In the second episode, Çakmak interviews Fırat Çoban, a master’s student in Social Policy at Boğaziçi University, about youth unemployment. According to recent figures, 25.4% of people aged 15-24 are unemployed in Turkey. In 2019 the number of unemployed university graduates reached 1,340,000. The number of youths who neither work nor are studying is 6 million. Çakmak and Çoban describe those who not only have no job but have no hope of finding a job as a “lost generation.” Even prior to the coronavirus, experts highlighted the precarious position of Turkey’s youth and its emotional toll. Today the situation is even more dire.
This kind of data helps us better understand the situation of the young people in districts like Bağcılar, many of whom are technically unemployed but may work informally or illegally. This generation finds whatever limited opportunities and enjoyment they have in the streets, which is why so many cannot stay at home. Another factor is family. Many unmarried young people live with their families. Both literally and figuratively, they have no room of their own. The situation is particularly difficult for young women, who both have fewer opportunities for spending time freely outside and who face shocking rates of violence at home—rates that have only increased since the outbreak of coronavirus.

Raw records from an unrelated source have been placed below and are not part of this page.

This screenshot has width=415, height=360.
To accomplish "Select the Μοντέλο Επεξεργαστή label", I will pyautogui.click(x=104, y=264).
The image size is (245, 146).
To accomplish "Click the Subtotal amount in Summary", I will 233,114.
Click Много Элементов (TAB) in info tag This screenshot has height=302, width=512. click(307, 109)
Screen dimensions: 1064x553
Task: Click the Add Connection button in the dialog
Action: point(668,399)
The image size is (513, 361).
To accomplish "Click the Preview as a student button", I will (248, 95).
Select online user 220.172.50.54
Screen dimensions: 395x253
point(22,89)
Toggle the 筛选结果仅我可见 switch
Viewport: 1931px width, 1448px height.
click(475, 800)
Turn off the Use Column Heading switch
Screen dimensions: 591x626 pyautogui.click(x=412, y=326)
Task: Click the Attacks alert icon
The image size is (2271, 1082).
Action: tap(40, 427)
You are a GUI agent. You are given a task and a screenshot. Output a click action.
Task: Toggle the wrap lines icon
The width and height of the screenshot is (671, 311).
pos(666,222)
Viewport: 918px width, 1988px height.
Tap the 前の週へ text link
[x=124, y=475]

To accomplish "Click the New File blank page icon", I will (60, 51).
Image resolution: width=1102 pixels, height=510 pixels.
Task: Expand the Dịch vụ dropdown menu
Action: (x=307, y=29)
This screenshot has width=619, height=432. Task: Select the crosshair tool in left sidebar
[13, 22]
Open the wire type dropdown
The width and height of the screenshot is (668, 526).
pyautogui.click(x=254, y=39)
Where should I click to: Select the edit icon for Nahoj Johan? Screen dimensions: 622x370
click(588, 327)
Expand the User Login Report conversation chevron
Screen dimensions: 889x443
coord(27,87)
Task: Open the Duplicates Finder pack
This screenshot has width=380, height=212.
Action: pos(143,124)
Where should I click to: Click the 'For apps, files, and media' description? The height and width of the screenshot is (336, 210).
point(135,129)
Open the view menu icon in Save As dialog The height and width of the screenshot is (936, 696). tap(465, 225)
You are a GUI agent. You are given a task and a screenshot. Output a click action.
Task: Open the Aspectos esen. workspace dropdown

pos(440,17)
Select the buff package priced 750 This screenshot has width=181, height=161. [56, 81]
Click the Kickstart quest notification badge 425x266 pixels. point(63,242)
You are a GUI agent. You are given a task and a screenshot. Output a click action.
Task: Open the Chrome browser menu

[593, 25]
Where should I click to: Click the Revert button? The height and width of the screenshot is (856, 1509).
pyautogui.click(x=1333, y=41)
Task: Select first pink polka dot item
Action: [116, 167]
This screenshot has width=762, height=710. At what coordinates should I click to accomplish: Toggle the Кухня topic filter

Even for those young people who do have jobs, today being employed also does not ensure safety or security. A third documentary series, BBC Türkçe’s “Workers in the Days of Coronavirus,” includes interviews with employees of shopping malls, restaurant workers, delivery drivers, construction workers, and taxi drivers. Their stories help explain why so many Istanbulites are caught between a rock and a hard place. At work they fear catching or spreading the virus; at home they will have no way to pay their bills. As a worker at a döner kebap shop expresses it in the documentary, “I’m just as worried about getting by as I am about the virus.”
For society’s most vulnerable—whether youth, women, or displaced people—neither working nor staying home (if one is fortunate enough to have one) is a solution. As long as the fear of getting by remains, the map will remain red.